-- DATA EXTRACT follows --

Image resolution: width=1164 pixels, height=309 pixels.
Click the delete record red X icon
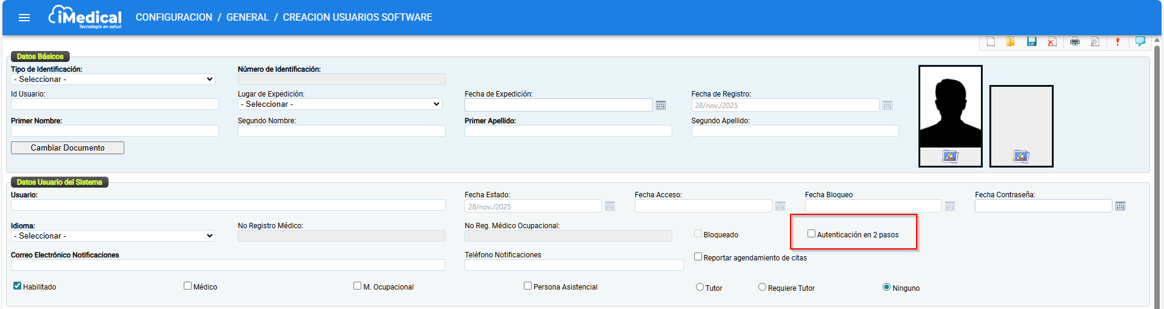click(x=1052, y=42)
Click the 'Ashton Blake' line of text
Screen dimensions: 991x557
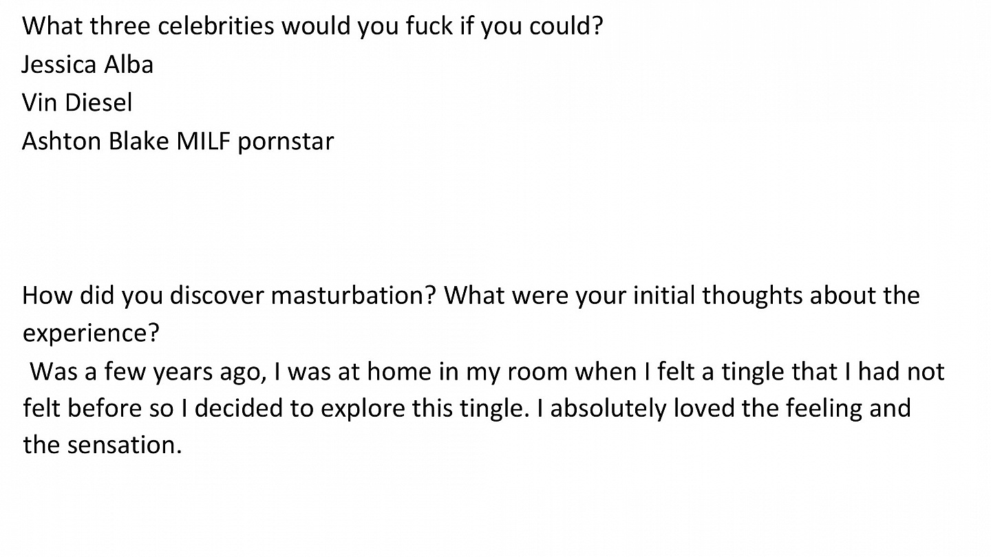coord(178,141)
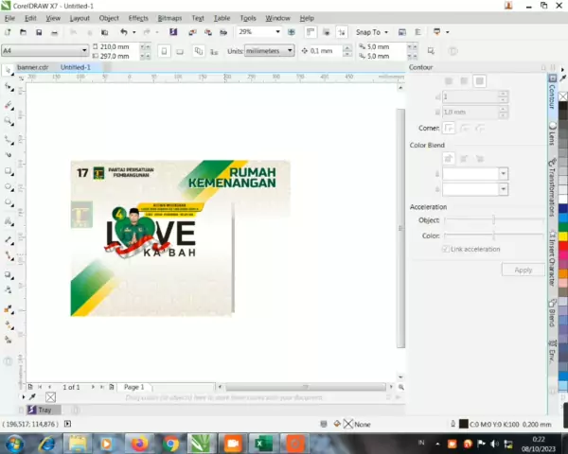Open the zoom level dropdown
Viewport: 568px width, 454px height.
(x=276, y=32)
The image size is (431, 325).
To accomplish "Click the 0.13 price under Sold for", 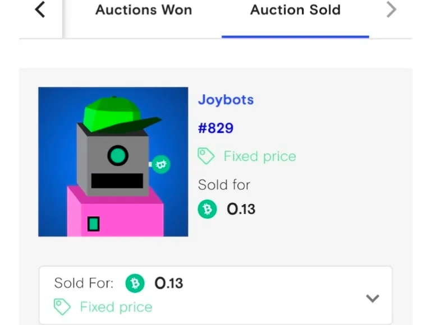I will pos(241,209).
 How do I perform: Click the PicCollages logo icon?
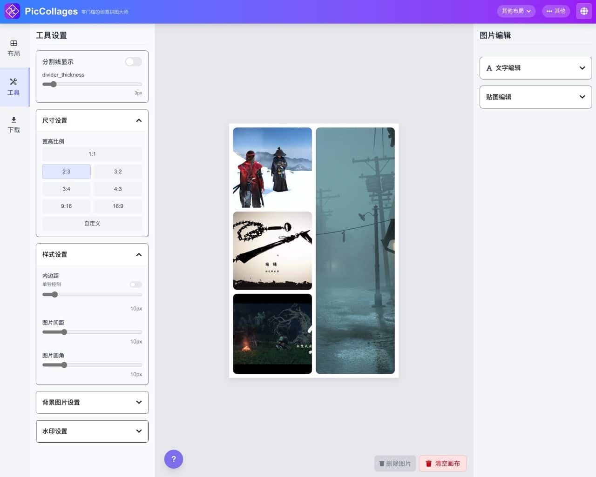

-- DATA EXTRACT concluded --

▶ _WHAT YOU SHOULD DO_: No pictures belong in the answer, only the lines from the top of the listing through the line containing "The image size is (431, 325).", repeated word for word.

▶ _SOLUTION BELOW_:
Image resolution: width=1164 pixels, height=309 pixels.
Click the delete record red X icon
click(x=1052, y=42)
Click the 'Ashton Blake' line of text
Screen dimensions: 991x557
coord(178,141)
Open the zoom level dropdown
Viewport: 568px width, 454px height.
(x=276, y=32)
The image size is (431, 325).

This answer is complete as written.